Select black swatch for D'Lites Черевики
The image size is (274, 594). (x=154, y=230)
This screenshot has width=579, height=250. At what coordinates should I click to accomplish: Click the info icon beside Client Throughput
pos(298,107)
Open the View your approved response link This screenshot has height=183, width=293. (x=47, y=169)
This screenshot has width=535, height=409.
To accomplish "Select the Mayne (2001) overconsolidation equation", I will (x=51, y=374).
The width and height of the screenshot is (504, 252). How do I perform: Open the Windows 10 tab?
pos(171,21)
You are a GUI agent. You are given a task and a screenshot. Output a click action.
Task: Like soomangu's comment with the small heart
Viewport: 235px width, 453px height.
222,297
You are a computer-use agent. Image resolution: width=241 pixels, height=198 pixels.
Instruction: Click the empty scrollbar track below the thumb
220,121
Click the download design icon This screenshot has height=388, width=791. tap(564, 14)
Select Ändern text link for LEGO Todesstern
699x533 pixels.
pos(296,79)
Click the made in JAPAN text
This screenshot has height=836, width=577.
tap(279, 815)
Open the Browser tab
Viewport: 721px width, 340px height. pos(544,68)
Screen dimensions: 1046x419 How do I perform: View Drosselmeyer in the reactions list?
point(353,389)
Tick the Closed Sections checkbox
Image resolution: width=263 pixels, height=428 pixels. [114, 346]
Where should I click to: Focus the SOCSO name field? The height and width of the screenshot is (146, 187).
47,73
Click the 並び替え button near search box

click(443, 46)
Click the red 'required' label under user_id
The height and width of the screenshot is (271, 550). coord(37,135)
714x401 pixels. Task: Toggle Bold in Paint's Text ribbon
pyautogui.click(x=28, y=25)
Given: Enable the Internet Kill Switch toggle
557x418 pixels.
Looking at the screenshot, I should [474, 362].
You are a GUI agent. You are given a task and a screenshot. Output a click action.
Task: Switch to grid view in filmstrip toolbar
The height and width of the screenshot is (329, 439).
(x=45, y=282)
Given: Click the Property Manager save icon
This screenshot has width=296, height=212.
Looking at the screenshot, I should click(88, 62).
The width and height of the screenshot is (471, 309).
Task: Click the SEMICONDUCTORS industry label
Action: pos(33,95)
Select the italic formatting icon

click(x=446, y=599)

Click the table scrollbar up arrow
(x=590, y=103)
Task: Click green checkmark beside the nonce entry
= = = = =
DIRECTIONS FOR THIS TASK
Everything above from the line containing "Given: Enable the Internet Kill Switch toggle" down to the line containing "Given: Click the Property Manager save icon" is to be transcribed exactly, with both of those lines included and nothing else added.

COMPLETED TASK
Given: Enable the Internet Kill Switch toggle
557x418 pixels.
Looking at the screenshot, I should [474, 362].
You are a GUI agent. You are given a task and a screenshot. Output a click action.
Task: Switch to grid view in filmstrip toolbar
The height and width of the screenshot is (329, 439).
(x=45, y=282)
Given: Click the Property Manager save icon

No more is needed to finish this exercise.